Partner and Senior Equity Analyst at Kansas City Capital

Jonathan P. Braatz is a Partner and Senior Equity Analyst at Kansas City Capital Associates, specializing in fundamental research on small- and mid-cap public companies in the Midwest. He has covered a wide range of firms, including PriceSmart, and boasts a distinguished record, having been named the top stock-picker in the Food and Tobacco industry by The Wall Street Journal in 2000. With over two decades of experience, Braatz began his research career at B.C. Christopher & Company and held key analytic roles at Fahnestock & Co., George K. Baum & Company, and Security Investment Company of Kansas City before co-founding Kansas City Capital Associates in 2002. He holds the Chartered Financial Analyst (CFA) designation and is recognized for his in-depth market knowledge and analytical rigor.

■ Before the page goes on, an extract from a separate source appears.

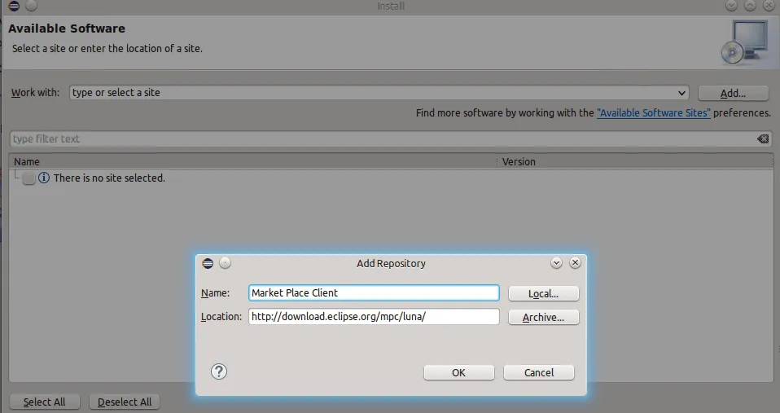Clear the filter text with the eraser icon

pyautogui.click(x=762, y=139)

John Braatz's questions to Thermon Group Holdings (THR) leadership

Question · Q3 2026

John Braatz asked if Thermon's current project gross margins, independent of the favorable mix, are inherently better than those seen in previous years due to market strength. He also sought an outlook for the FATI acquisition in FY2027, including strategies to enhance its revenue and profitability.

Answer

CEO Bruce Thames clarified that while current project margins are healthy and improved, they are not necessarily above the 'super cycle' levels seen historically (e.g., 2013 oil sands). He attributed the improvement to both the 'design and supply' mix and overall market pricing conditions. Regarding FATI, Mr. Thames highlighted its exceptional performance, successful commercial efforts in Europe, and ongoing CapEx investments in Milan to scale manufacturing for medium voltage heaters. He expects to double FATI's business again within the next two to three years, driven by electrification and medium voltage heaters, unlocking new growth levels.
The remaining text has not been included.